Девочка несет гирлянду цветов. На голове у матери сложное блестящее сооружение: металлический кубок с зелеными листьями, а в нем золоченый кокосовый орех. От юноши с кинокамерой, снующего в толпе, я узнаю, что орех – символ благополучия, а в кубке вода. Мать невесты держится степенно, прямо, чтобы не пролить и капли священной влаги. Вода и листья только что освящены брамином. Молясь, он призывал к новобрачным благословение всей Индии, ее рек, ее полей, лесов и гор.
Отец жениха, сложив ладони, кланяется матери невесты и двум ее спутницам и угощает их: кладет каждой в рот по кусочку чего-то… «Сладости», – поясняет юноша с камерой, страшно занятый в эту минуту. Ведь начинается церемония встречи двух семей. Отец жениха нагибается, принимая от девочки гирлянду. Трубачи неистово выдувают, ускоряя ритм, горячую, страстную мелодию. Возможно, под нее некогда исполнялись бурные пляски в честь богини плодородия.
Женщины отходят в сторону, они уступают дорогу мужчинам. Лицом к лицу встали отец невесты и отец жениха.

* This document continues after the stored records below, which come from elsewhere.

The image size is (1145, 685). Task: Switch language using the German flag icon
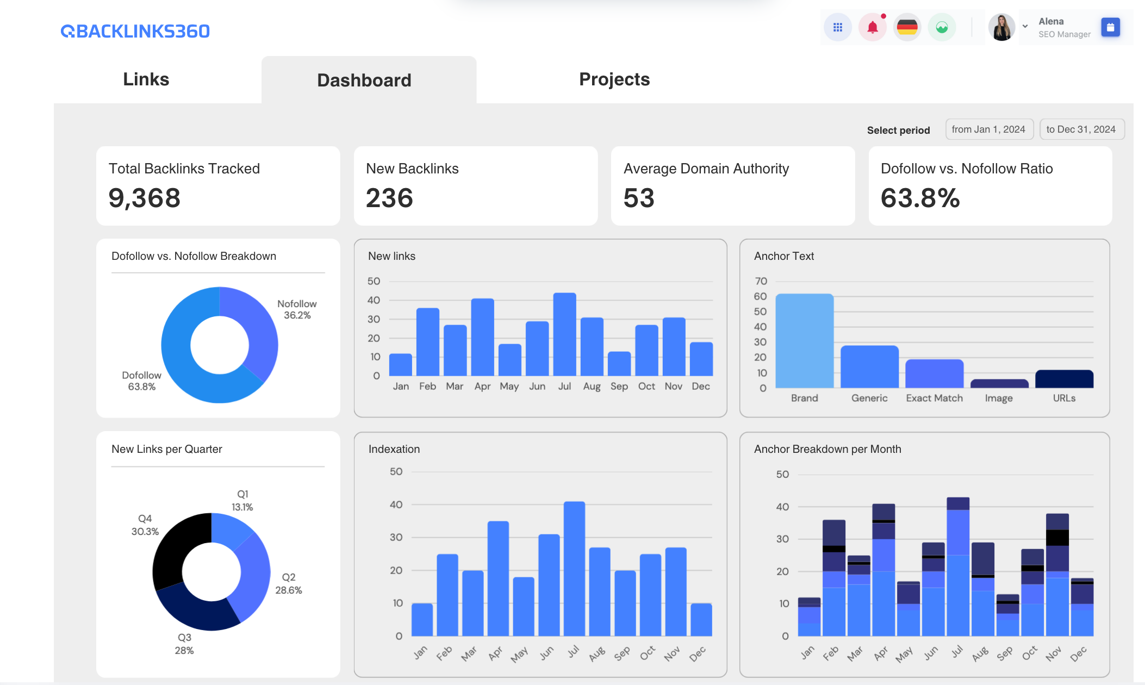click(x=907, y=27)
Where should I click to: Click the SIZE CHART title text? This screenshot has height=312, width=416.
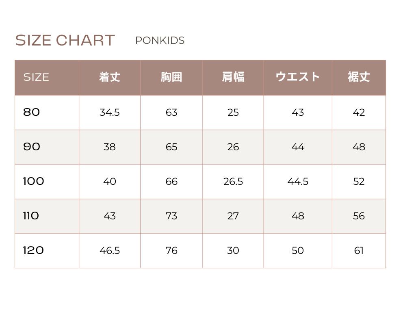[x=65, y=41]
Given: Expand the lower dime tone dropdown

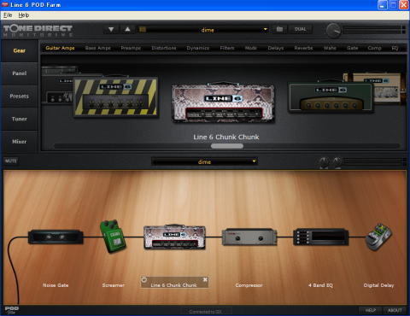Looking at the screenshot, I should pyautogui.click(x=204, y=161).
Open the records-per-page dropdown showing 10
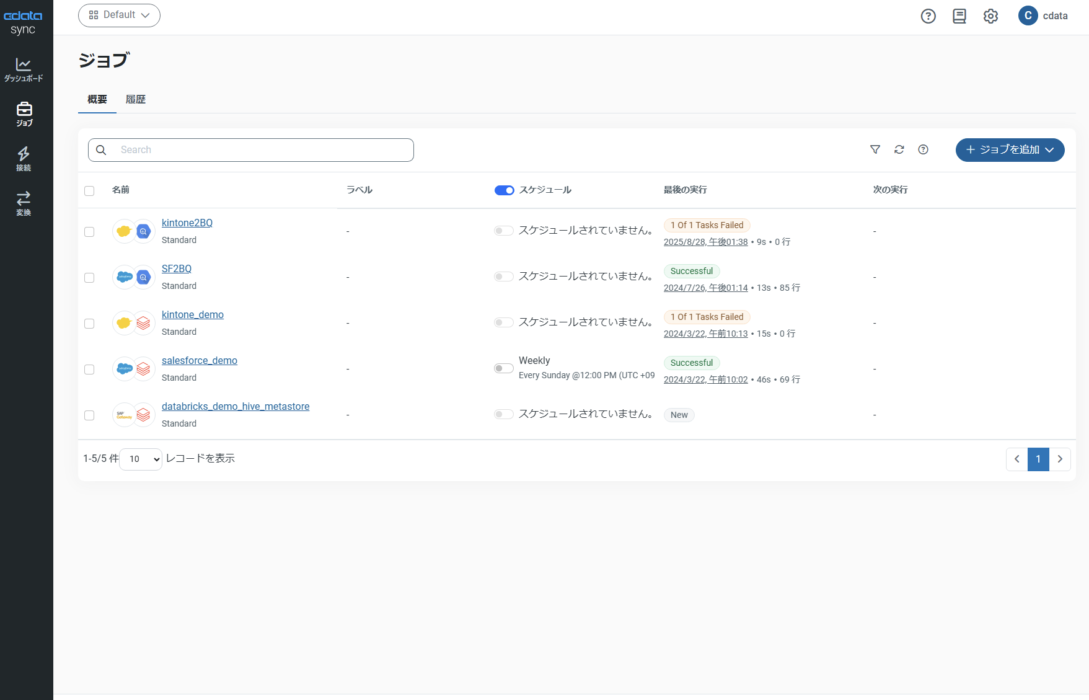This screenshot has width=1089, height=700. [x=141, y=459]
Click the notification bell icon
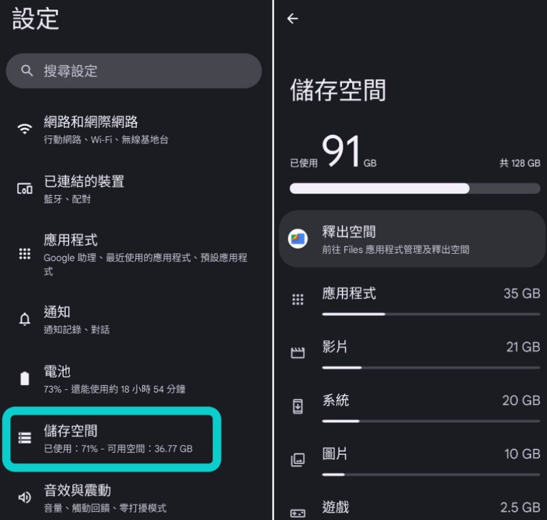 click(x=24, y=318)
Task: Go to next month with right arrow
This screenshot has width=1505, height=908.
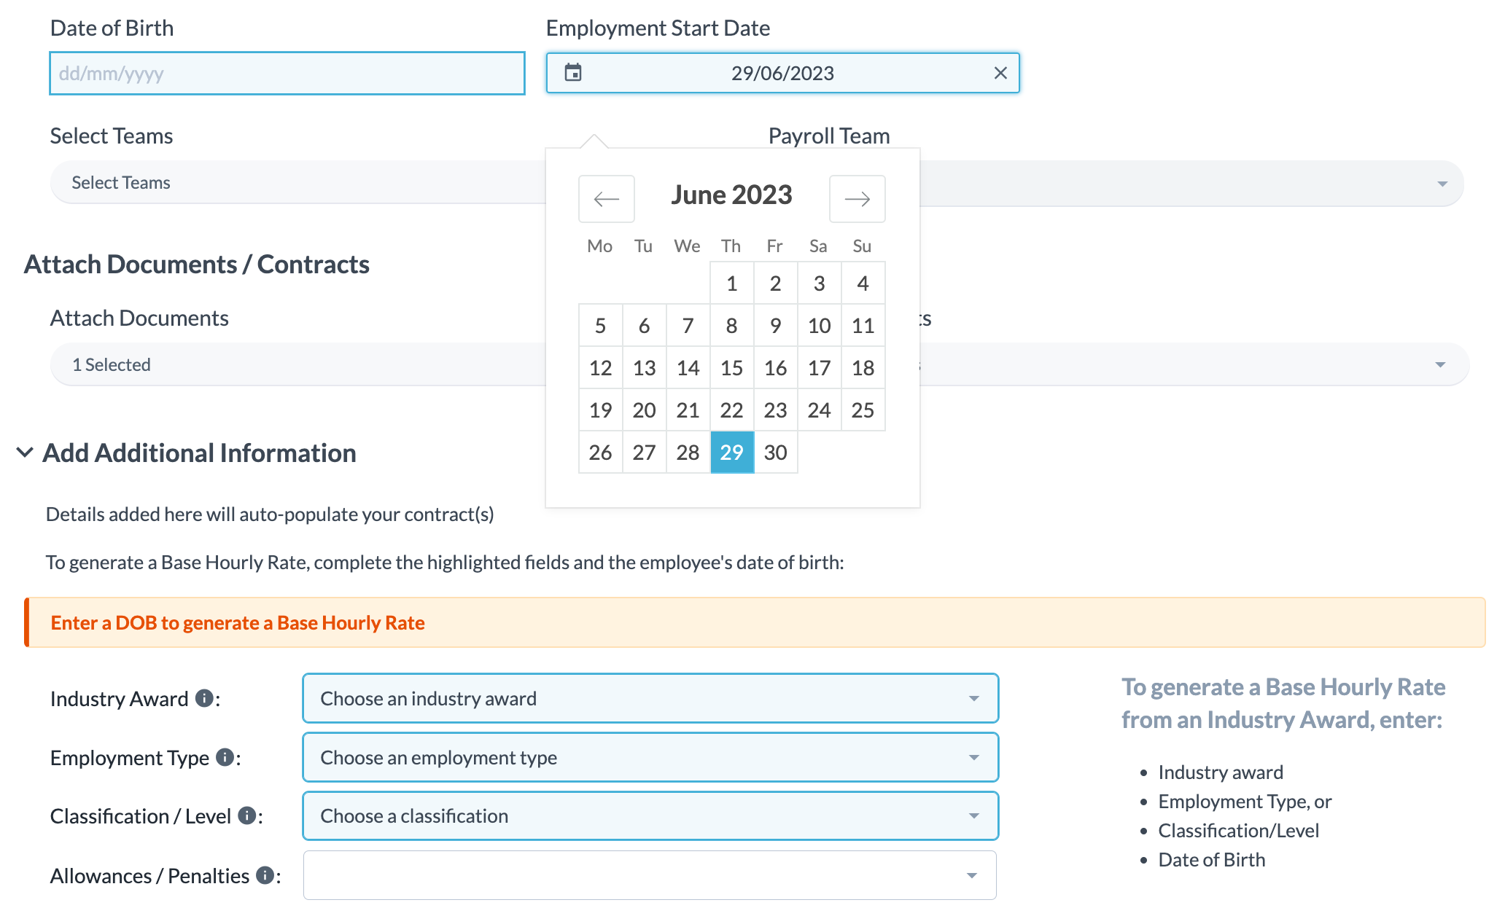Action: pos(857,198)
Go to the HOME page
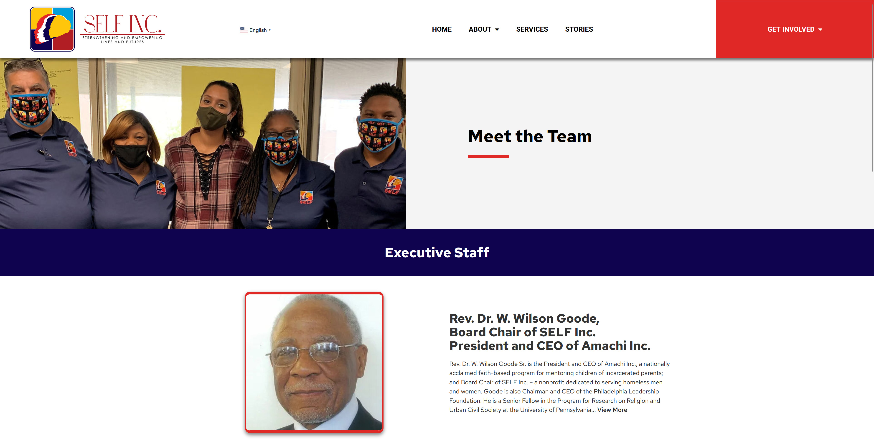 (x=441, y=29)
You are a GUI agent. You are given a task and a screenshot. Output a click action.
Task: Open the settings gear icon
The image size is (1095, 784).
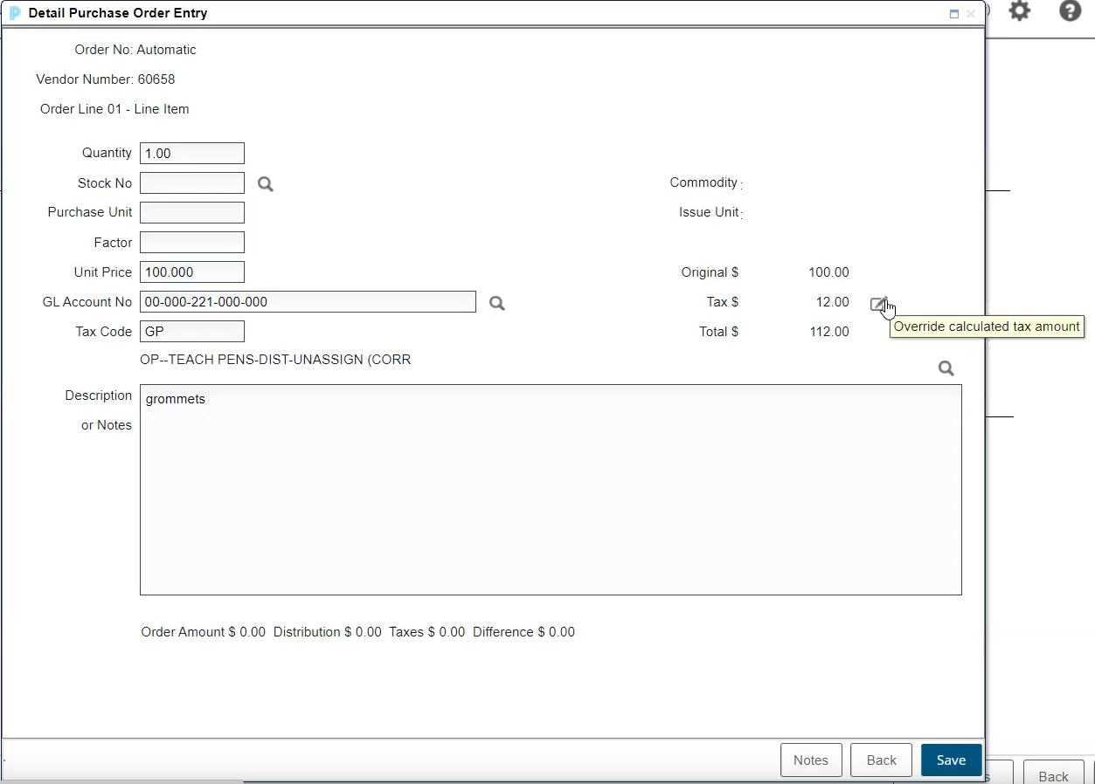click(1020, 11)
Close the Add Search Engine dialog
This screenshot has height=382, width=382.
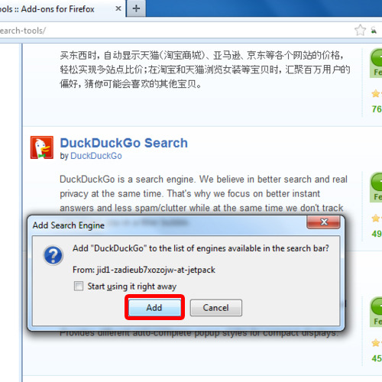pyautogui.click(x=324, y=222)
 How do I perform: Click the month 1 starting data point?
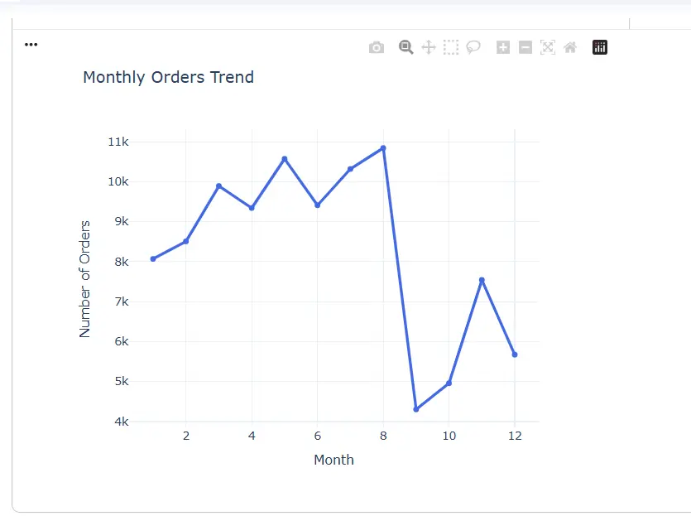pyautogui.click(x=153, y=259)
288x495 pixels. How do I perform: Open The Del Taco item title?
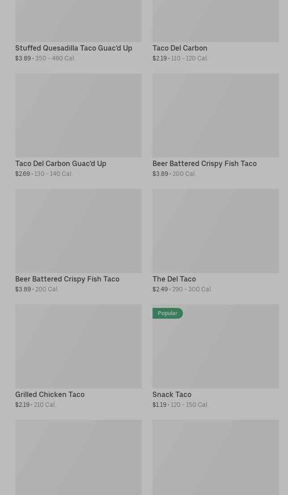tap(174, 279)
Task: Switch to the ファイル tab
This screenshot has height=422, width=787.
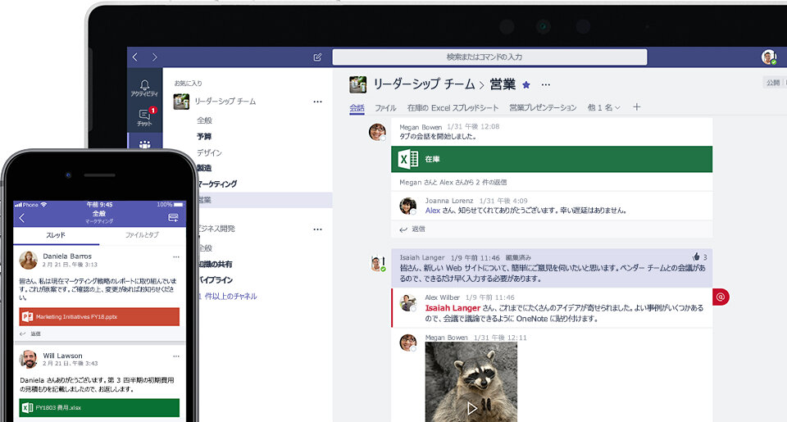Action: point(385,107)
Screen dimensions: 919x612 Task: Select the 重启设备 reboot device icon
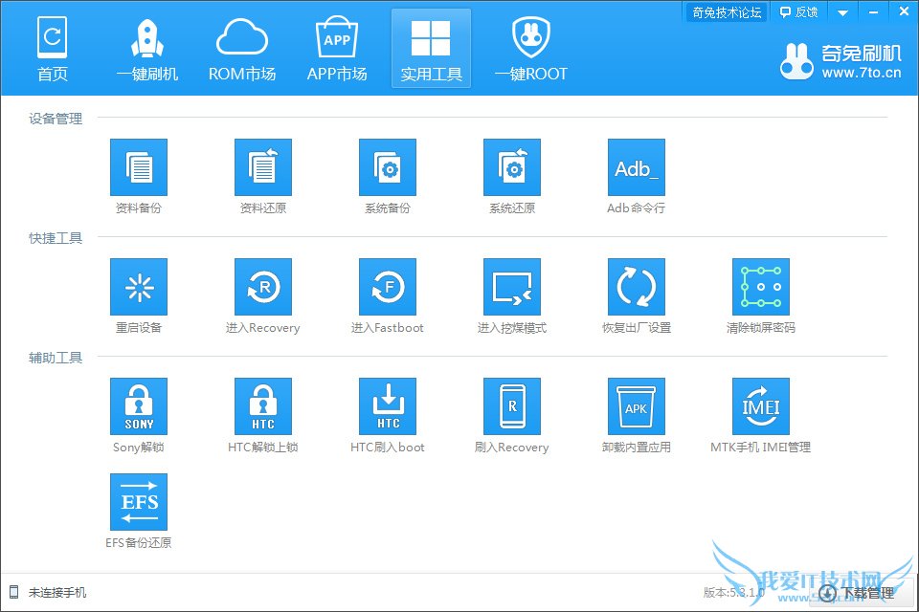(x=139, y=288)
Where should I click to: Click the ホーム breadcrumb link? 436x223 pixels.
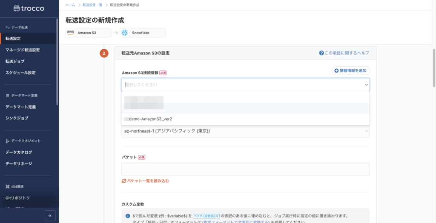tap(70, 5)
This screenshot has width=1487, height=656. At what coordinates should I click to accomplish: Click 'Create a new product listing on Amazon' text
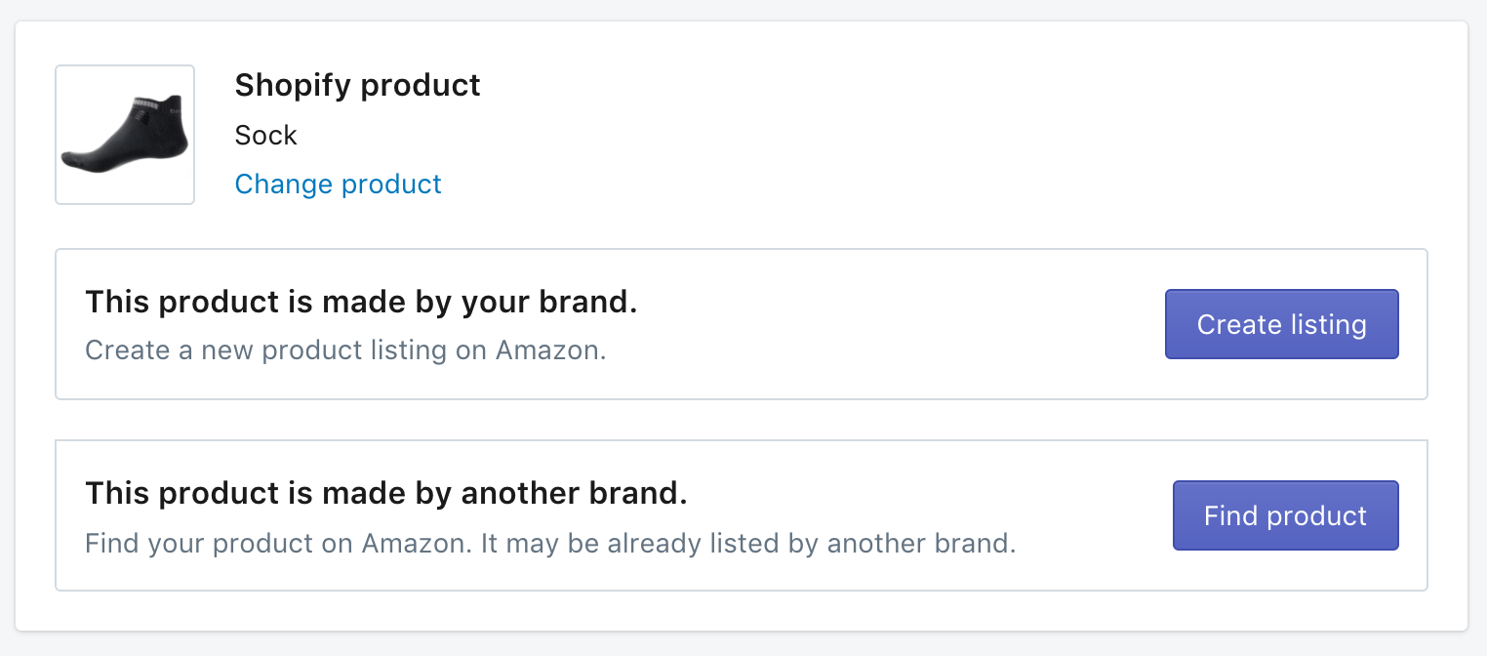(x=345, y=349)
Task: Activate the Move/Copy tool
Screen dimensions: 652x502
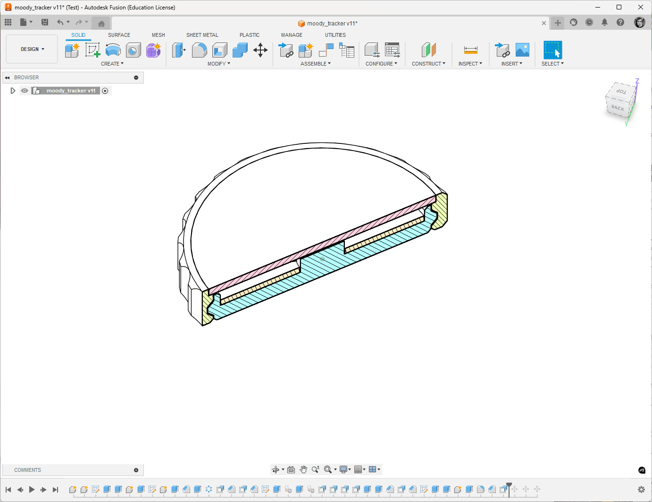Action: pyautogui.click(x=260, y=50)
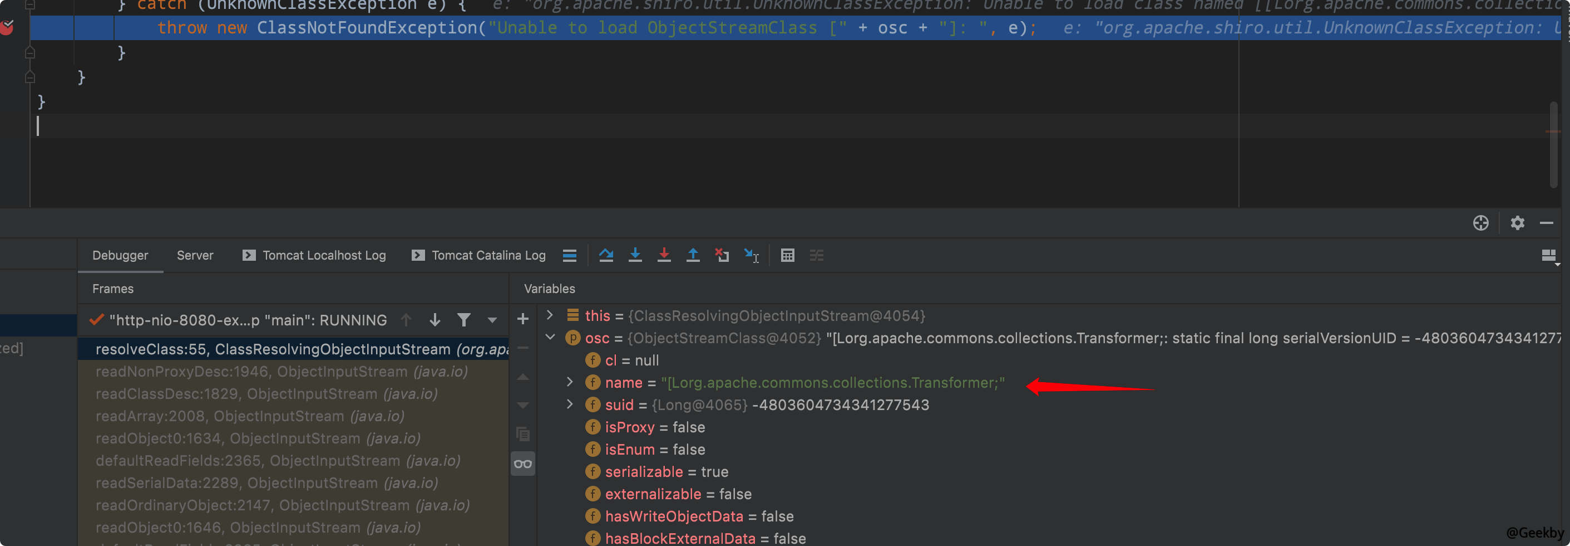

Они не кланяются. Оба рослые, плотные, с серебром в волосах, они, улыбаясь, толкают друг друга, тузят, и вот уже обе мужские партии, смеясь и пыхтя, смешались в доброй потасовке, сохранившейся от тех времен, когда невест умыкали силой оружия…
Теперь жениха наконец выпускают из душной машины и под музыку, ружейные салюты ведут в дом.
Внутри, в просторной квартире, столы, батареи бутылок и кувшинов с фруктовым соком. Да, только сок – ананасный, манговый, апельсинный – ведь в Индии сухой закон, да и нет в народе охоты к крепким напиткам. Стоят высокие кресла-троны для новобрачных. Невесты не видно: она в своей комнате молится богу Вишну, чье расположение сейчас особенно важно. Она, как и всякая индийская девушка, мечтает быть такой счастливой в браке, как Вишну и его супруга Лакшми.
И вот церемония близится к концу, жених и невеста теперь под одной кровлей. Остается совершить заключительный обряд. Посреди комнаты устроен очаг, горит светильник. На огонь сыплют из пакета кукурузные хлопья фабричной выделки – приносят жертву. Жених и невеста обходят очаг кругом.
До этого момента свадьбу можно прервать в любую минуту. Семь шагов вокруг огня – непременно семь– делают жениха и невесту окончательно мужем и женой. Понятно, если они уже зарегистрированы у городских властей.
Юноша прячет в футляр свою кинокамеру. Рубашка на нем мокрая. Я спрашиваю, кто он. Репортер кинохроники? Нет, он сам по себе. По заказу состоятельных людей снимает семейные торжества и этим кормится. Лестно ведь, кроме подарков, сохранить на память и фильм.
– Тут жениха берут в дом. У отца невесты два магазина. Ну, жених поплоше.
– Что у него?
– Небольшое кино. Правда, есть виды на наследство.
Тем временем и Игорь Петрович закончил съемку. Разумеется, он отщелкал пленку до конца.
– А корова! – напомнил я.
Он забыл о ней. Судьбе угодно было пошутить: мы столкнулись с коровой как только вышли из дома. Уважаемая буренка стояла у самой арки и, кажется, намеревалась ткнуть рогом в нестерпимую красноту. Перед коровой деликатно расступались, ее ласкали. Быть может, ее присутствие считается в таких случаях хорошим предзнаменованием.